Healthy. Mango and apple are both great sources of vitamin C. Apples also contain quercetin, and are a good source of fibre (Healthline).
Quick and easy. Whizzing up a smoothie takes minutes, making it perfect for a quick breakfast or post-workout snack!
All the ingredients and their quantities are set out in the recipe card below.
Head to the freezer and the pantry for this recipe! A few notes on some of them:
- Mango - you want to use frozen mango rather than fresh to help the smoothie become thick and creamy in consistency.
- Apple - I suggest using a red apple or a sweeter apple rather than green apples, which can be more tart in flavour.
- Milled chia - this helps to thicken and gives some healthy fats too. I use the Linwoods milled chia.
- Shelled hemp seeds - be sure to use shelled hemp, as unshelled is very dry and won't blend well.
📖 Swaps and variations
Add a pinch of oats. To make it even more hearty, you can add a pinch of oats to the smoothie. You may need to add a touch more non-dairy milk.
Add ice to preference. I don't find I need much ice, if any, as the mango is frozen. But add a few cubes to taste preference!
🔪 Step by step instructions
Such a simple recipe, just a few steps to make:
Remove the cores and seeds (and stems) from your apple. Using an apple corer is the most simple way to do this. Then cut the apple into small pieces. They don't need to be even in size.
Add all the ingredients to your blender and blend to a thick smoothie. Add ice to preference. Pour into your glass and enjoy immediately.
💭 Recipe tips and notes
Use frozen mango. This is the secret to a creamy smoothie without using yogurt or banana. Fresh mango won't give the same creamy consistency.
Use a red or sweet apple variety. For a sweeter smoothie, I suggest using a red apple or something like a Braeburn apple. Green apples tend to have a sharper and tart taste.
Don't use too much chia. While a little chia is tasty, helps thicken and is full of health benefits, using too much in a smoothie can give it a bit of an 'earthy' taste.
📋 Frequently asked questions
It is not necessary to peel apples for a smoothie. Simply remove the core, stem and seeds, and then blend with the skin on.
Using frozen fruit helps a smoothie blend to a creamy consistency.
Red apples are more juicy and have a sweetness which works well for smoothies, whereas green apples are more sour and tart.
📖 A note for my low histamine readers
Mango is somewhat debated in terms of histamine. The SIGHI list scores it as '1' on their scale of 0-3 (0 being low histamine) and with a ? as a liberator. It has a note, 'To be debated. Is often well tolerated'.
Other lists rate mango as low histamine, and even that it has antihistamine properties. As always, only use ingredients in my recipes that you know you tolerate well.
🍽 More healthy smoothie recipes
Mango Apple Smoothie
- De-core the apple and dice into small pieces.

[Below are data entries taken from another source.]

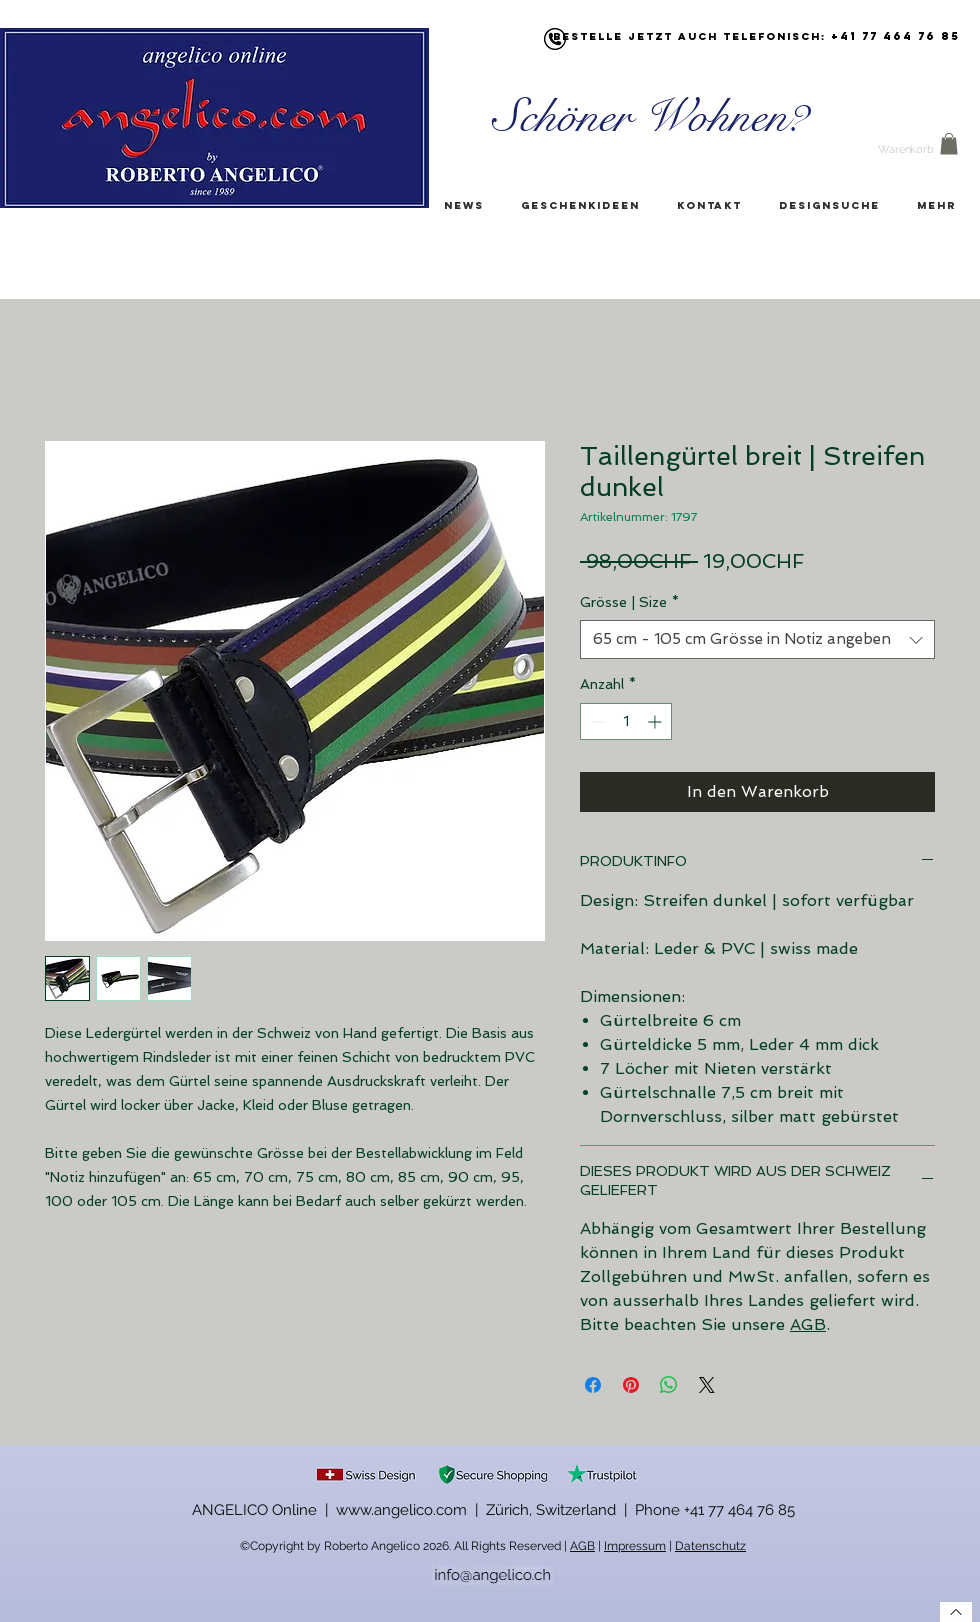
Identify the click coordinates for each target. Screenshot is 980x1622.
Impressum (635, 1546)
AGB (808, 1324)
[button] (949, 144)
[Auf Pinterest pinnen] (631, 1385)
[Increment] (656, 721)
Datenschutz (710, 1546)
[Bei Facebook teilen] (593, 1385)
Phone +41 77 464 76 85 (715, 1510)
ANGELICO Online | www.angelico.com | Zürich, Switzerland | (413, 1510)
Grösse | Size (629, 602)
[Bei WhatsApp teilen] (669, 1385)
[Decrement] (595, 721)
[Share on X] (707, 1385)
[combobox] (757, 639)
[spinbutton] (626, 721)
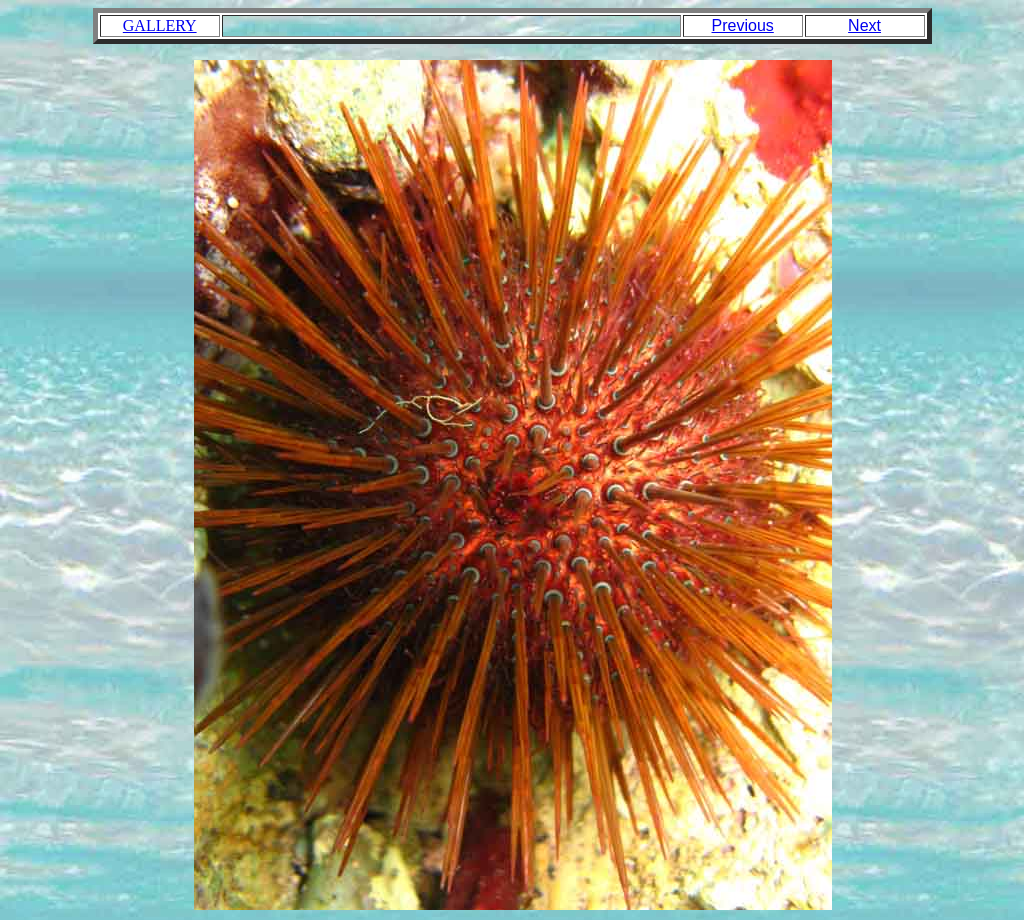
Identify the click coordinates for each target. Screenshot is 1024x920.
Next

- Add all the ingredients to your blender, and blend to a thick smoothie. Pour into your glass and serve immediately.
- Use frozen mango rather than fresh for a creamy consistency.
- Adjust the amount of milk and ice to preference.
- Use a sweet red apple, rather than green which have a sharper and tart flavour.
- Don't use too much chia as it can given an earthy flavour (unless you like it of course!).
- Please note that nutritional information is offered as a courtesy. It is auto-generated and should be understood to be an estimate.
- Mango, which scores 1 and has a ? as a liberator. It has a note, 'To be debated. Is often well tolerated'. Other lists rate it as low histamine. Only use if you know you tolerate well.
- non-dairy milk has variable scores.